So, maybe the preacher has them all mind controlled? That’s always a possibility, but the book never even hints at it. And if she has mind control, why bother with all the religious trappings? Are angry sermons a verbal component of her Mass Dominate Person spell? Again, it’s possible, but then the townsfolk keep attacking after the preacher dies, when you would expect the mind control to end. A few do try to run at the end, so maybe it takes a while to wear off?

With enough effort, you can spackle over the motivations and attribute everything to vague and unexplained magic. But a book shouldn’t leave readers in that position unless it’s part of an intentional mystery. At the very least, Roland should have wondered why the townsfolk were so devoted to killing him that they universally ignored their own survival. Since nothing like that happens, we’re left with what appears to be a flimsy justification for Roland to gun down an entire town. Speaking of which…

Decide on the Mood

Like any other moment in a story, fight scenes should evoke a specific mood. Sometimes the mood is light and fun, particularly if the violence isn’t very realistic. Other fights might be epic and exciting or grim and dismal. So, what mood is The Gunslinger going for?

I wish I could tell you, but the answer isn’t clear. In the opening exchange, it’s at least a little sad when Roland has to shoot his girlfriend,* but after that we have very little in the way of emotion from Roland. Just a lot of gunfire description.

If we assume that the town is under some kind of supernatural compulsion, then this should be a tragic sequence, but if Roland is sad about it, he gives no sign. What’s more, we spent several chapters before the fight establishing that everyone is an ugly jerk who hates Roland for existing. The story also takes time to show us this really flashy trick shot that Roland makes to take down one of his attackers.

That all implies the scene is supposed to be one of badass payback, which is pretty messed up considering it features Roland shooting children, some of whom were trying to run away. But even this interpretation requires a lot of assumptions. The story simply doesn’t give us enough to go on.

Plan the Positioning

It’s important to be consistent about where the combatants are, but it’s doubly important in a scene where one side has ranged weapons and the other does not. A few meters’ difference will decide whether Roland is happily blazing away or whether he’s crushed under the mob’s weight of numbers. The Gunslinger doesn’t tell us anything definite about how far away the townsfolk are from Roland. Instead, the fight starts with this:

There was a shrill, harried scream from behind him, and doors suddenly threw themselves open. Forms lunged. The trap was sprung.

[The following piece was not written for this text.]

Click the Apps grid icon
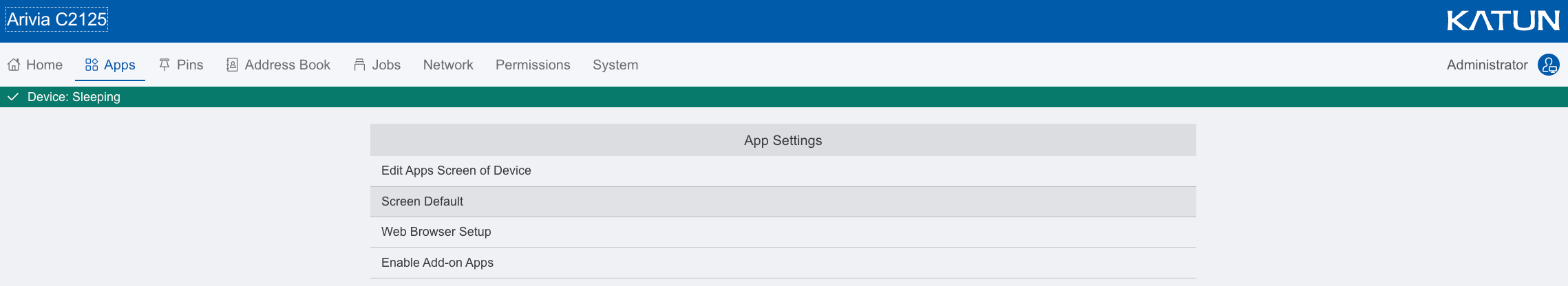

The only clue about distance in that quote is “lunged.” A lunge is typically the movement you make right before striking a target. You wouldn’t lunge at something that was 50 feet away; you’d run towards it. This makes it sound like the mob is within arm’s reach, if not already grappling Roland.

Then the fight pauses for a couple paragraphs to describe what the townsfolk look like, but when we get back to the action, Roland is firing his guns and the mob is throwing stuff at him. It’s unclear if they were actually fairly far away from him or if he did something to open the distance. Either way, we have a jarring situation where Roland seems to teleport from his original location to a new one.

Repetition Is Boring

After the initial confusion about where Roland is, the fight settles into a rhythm of townsfolk charging at Roland, only for him to gun them down. This goes on for a while. First, he shoots them in the street; then, he shoots them in a building. None of them ever seem like a threat to him because he’s basically got firearm superpowers. There’s exactly one moment where an attacker gets close enough to give him a potentially serious wound, but even this doesn’t seem to slow him down.

While it can occasionally be fun to watch the hero wipe the floor with a handful of mooks, such fights have a short shelf life. To keep readers interested, there needs to be tension, and this scene has none. The bad guys keep coming, and Roland keeps shooting them. This continues uninterrupted until the fight finally ends.

It’s hard to tell how much danger Roland is actually in for most of this fight. I can’t tell if the mob is on the verge of overwhelming him, or if he’s mowing them down like fish in a barrel. Even if you do take them as threatening, that threat quickly fades as they do the same thing over and over again. Honestly, the townsfolk act more like zombies than people. They don’t try to flank Roland, or trap him, or do anything more complicated than a frontal charge.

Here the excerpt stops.